Records contained in a dataset:
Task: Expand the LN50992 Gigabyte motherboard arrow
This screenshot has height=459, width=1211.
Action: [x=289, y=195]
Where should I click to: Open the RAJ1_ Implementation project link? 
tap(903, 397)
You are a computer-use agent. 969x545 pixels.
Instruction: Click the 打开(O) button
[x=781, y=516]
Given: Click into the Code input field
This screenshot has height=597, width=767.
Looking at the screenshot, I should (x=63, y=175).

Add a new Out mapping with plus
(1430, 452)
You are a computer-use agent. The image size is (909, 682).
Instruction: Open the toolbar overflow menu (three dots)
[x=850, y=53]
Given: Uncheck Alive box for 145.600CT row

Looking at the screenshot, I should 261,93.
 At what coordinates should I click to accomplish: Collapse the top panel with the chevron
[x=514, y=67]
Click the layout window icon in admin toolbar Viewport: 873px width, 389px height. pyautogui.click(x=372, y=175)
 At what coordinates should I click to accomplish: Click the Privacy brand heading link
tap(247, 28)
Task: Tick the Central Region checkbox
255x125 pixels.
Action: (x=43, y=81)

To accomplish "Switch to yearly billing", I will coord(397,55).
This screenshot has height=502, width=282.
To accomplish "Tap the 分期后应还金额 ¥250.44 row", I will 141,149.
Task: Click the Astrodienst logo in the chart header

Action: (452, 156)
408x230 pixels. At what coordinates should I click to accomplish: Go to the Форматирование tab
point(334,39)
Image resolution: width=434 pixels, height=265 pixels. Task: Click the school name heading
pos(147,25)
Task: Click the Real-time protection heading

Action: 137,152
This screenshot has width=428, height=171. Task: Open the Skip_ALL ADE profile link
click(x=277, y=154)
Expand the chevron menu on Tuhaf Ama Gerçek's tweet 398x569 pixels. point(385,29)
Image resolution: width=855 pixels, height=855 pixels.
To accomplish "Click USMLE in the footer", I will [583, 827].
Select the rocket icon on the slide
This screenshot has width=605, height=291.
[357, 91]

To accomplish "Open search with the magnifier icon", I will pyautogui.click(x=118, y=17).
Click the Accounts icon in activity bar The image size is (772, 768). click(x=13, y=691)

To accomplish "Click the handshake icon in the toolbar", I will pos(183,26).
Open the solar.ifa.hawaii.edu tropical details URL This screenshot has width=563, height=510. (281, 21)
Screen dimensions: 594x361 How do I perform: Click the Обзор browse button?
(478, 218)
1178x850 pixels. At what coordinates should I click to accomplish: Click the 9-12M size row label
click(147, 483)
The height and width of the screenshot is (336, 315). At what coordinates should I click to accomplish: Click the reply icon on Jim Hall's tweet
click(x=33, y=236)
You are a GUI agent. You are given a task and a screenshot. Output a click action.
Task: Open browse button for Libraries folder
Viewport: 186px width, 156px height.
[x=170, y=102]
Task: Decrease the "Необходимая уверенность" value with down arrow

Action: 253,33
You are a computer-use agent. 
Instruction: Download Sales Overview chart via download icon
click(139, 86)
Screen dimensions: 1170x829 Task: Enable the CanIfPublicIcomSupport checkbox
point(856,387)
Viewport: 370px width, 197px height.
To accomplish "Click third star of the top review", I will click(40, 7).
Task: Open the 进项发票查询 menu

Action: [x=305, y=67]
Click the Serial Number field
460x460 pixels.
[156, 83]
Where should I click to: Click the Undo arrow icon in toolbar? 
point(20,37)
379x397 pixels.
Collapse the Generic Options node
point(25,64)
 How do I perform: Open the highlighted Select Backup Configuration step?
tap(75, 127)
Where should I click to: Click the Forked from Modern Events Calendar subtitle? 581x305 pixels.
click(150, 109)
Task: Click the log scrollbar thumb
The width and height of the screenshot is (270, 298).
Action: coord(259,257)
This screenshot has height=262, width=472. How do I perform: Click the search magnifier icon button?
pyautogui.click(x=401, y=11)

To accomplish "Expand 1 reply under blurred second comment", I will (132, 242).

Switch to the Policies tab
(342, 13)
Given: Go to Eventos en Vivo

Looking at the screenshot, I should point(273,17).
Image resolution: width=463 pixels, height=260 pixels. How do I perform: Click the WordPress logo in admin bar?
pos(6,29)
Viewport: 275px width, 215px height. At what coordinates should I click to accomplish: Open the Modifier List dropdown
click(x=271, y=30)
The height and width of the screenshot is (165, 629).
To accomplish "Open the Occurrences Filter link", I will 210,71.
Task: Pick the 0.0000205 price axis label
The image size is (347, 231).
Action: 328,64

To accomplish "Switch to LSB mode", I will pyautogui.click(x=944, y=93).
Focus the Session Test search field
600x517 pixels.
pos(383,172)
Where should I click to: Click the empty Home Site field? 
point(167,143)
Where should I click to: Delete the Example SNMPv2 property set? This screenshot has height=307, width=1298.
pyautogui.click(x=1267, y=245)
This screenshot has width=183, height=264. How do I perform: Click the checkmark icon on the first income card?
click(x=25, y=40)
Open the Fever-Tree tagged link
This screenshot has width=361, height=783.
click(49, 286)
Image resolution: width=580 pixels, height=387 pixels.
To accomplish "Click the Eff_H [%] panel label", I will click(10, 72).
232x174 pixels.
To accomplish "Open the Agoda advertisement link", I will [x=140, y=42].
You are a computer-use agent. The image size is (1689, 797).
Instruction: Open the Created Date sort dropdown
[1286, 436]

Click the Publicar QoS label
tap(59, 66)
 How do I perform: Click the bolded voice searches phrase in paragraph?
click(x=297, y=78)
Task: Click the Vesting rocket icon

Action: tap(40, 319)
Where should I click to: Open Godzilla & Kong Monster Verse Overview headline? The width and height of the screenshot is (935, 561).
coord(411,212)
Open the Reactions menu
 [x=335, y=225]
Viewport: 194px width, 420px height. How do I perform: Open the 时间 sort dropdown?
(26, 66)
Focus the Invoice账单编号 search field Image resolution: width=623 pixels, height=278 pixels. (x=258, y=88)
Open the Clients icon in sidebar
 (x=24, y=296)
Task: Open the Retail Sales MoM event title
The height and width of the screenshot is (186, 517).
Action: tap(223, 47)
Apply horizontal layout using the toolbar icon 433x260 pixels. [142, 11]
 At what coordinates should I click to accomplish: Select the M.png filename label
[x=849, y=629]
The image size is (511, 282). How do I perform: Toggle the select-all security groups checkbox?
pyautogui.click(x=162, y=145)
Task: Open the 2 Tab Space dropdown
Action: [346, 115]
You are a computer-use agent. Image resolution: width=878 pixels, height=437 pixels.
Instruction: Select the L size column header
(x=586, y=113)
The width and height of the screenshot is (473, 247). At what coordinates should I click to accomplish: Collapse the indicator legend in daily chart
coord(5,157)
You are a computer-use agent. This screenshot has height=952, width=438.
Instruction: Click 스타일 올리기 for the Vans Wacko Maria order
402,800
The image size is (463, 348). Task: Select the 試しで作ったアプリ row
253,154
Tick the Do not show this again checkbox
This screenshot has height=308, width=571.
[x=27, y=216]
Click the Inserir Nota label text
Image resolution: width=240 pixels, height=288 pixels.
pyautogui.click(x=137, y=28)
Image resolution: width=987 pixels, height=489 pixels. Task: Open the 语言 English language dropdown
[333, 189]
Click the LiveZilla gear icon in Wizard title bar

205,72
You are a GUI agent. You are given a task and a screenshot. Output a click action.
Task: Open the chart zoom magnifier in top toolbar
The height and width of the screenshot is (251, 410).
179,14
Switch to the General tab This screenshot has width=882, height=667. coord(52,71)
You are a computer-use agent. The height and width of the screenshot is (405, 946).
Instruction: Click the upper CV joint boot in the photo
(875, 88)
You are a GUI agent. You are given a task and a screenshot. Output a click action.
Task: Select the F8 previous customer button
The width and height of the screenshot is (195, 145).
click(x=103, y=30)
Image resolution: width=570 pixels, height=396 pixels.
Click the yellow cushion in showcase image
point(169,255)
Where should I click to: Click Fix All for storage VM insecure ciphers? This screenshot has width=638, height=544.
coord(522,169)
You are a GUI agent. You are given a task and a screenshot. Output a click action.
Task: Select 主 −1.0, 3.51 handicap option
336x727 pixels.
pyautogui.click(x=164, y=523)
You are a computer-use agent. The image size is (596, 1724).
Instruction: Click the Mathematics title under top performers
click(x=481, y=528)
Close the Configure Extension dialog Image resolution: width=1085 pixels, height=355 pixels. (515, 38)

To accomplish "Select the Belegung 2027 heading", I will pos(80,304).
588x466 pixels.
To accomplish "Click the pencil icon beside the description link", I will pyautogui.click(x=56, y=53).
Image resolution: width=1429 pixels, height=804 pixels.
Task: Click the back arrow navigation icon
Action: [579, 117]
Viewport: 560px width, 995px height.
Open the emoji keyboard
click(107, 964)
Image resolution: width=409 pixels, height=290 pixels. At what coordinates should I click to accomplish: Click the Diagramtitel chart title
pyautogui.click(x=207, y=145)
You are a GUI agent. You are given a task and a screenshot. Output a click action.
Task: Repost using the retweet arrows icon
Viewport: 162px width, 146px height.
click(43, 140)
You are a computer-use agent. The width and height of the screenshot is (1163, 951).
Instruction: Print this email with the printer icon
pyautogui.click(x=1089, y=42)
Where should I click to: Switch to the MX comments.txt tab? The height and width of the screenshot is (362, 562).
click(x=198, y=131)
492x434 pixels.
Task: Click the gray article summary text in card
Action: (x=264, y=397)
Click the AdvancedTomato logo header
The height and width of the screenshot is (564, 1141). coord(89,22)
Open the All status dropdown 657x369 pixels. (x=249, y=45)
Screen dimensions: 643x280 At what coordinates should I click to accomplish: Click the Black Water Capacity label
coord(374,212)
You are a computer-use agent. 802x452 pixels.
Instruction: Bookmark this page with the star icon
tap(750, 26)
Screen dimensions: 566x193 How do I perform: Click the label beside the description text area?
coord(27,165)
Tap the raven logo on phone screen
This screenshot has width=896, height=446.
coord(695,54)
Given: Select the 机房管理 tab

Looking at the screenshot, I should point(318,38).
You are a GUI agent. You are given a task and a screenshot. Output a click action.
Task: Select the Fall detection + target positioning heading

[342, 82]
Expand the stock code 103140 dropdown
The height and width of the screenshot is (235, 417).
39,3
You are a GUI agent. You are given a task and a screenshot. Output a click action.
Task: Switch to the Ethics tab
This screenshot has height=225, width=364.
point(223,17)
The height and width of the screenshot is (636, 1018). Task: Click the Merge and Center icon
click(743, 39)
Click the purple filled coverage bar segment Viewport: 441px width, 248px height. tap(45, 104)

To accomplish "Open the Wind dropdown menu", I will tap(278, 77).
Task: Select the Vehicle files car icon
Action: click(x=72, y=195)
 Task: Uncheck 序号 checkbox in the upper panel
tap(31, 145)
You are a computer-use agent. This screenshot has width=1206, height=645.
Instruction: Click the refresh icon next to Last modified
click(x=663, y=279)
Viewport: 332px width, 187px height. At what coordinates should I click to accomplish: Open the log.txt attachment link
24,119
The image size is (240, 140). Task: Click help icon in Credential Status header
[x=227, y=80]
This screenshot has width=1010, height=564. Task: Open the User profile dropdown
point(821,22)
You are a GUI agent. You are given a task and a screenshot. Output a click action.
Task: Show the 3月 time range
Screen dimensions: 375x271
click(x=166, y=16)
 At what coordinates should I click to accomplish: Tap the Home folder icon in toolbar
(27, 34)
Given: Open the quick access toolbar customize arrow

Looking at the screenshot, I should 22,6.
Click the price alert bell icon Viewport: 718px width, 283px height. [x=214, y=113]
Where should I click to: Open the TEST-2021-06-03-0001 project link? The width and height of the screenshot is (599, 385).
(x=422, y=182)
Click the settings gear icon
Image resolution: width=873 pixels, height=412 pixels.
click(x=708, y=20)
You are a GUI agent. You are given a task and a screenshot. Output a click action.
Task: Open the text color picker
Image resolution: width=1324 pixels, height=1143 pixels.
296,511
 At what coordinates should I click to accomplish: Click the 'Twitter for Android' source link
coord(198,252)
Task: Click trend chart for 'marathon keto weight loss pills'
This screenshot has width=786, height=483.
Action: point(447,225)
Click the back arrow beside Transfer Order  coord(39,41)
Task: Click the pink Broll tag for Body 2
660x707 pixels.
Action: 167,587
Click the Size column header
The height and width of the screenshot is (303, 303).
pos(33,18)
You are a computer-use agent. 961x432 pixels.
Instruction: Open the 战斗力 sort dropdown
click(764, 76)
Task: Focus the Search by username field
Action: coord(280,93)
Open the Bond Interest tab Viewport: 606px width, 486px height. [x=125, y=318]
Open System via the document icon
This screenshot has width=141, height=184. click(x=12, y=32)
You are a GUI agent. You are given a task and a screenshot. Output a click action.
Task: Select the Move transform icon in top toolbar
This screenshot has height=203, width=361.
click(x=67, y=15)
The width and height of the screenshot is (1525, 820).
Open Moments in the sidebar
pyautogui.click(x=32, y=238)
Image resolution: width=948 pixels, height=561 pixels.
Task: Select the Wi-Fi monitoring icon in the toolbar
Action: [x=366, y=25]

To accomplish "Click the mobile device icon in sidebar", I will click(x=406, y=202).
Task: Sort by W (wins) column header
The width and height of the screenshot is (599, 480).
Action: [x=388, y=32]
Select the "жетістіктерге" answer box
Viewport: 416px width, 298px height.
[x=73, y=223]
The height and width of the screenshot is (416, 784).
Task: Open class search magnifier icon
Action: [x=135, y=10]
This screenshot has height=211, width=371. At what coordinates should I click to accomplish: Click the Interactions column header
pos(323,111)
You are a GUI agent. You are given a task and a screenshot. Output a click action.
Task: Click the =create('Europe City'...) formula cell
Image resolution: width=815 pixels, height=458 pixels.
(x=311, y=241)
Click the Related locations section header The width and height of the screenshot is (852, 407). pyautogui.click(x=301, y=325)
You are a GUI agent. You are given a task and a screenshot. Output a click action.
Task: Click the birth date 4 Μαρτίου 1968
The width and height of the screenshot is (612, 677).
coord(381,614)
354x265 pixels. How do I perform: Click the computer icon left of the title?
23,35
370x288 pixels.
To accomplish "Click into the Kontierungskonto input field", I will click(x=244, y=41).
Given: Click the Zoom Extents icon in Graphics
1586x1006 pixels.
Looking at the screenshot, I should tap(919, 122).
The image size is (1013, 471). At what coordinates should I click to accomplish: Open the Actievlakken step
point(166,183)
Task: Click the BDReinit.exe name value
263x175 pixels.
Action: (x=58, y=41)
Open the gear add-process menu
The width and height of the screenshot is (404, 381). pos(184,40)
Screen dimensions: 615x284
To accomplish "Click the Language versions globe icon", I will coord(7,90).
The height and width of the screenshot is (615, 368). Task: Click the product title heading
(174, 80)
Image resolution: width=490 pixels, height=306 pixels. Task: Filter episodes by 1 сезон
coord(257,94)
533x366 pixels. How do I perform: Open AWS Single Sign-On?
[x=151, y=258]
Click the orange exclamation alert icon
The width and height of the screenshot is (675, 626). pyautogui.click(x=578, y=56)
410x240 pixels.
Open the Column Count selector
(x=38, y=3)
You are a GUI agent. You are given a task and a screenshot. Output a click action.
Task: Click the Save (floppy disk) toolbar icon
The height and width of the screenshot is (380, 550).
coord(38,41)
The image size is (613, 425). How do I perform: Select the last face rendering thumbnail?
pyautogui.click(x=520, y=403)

- Problem to solve
Exactly the lines from the one containing "The height and width of the screenshot is (380, 550)." to the final line of the data, both included, should be printed, and nothing more.

- Exercise solution
The height and width of the screenshot is (380, 550).
coord(38,41)
The image size is (613, 425). How do I perform: Select the last face rendering thumbnail?
pyautogui.click(x=520, y=403)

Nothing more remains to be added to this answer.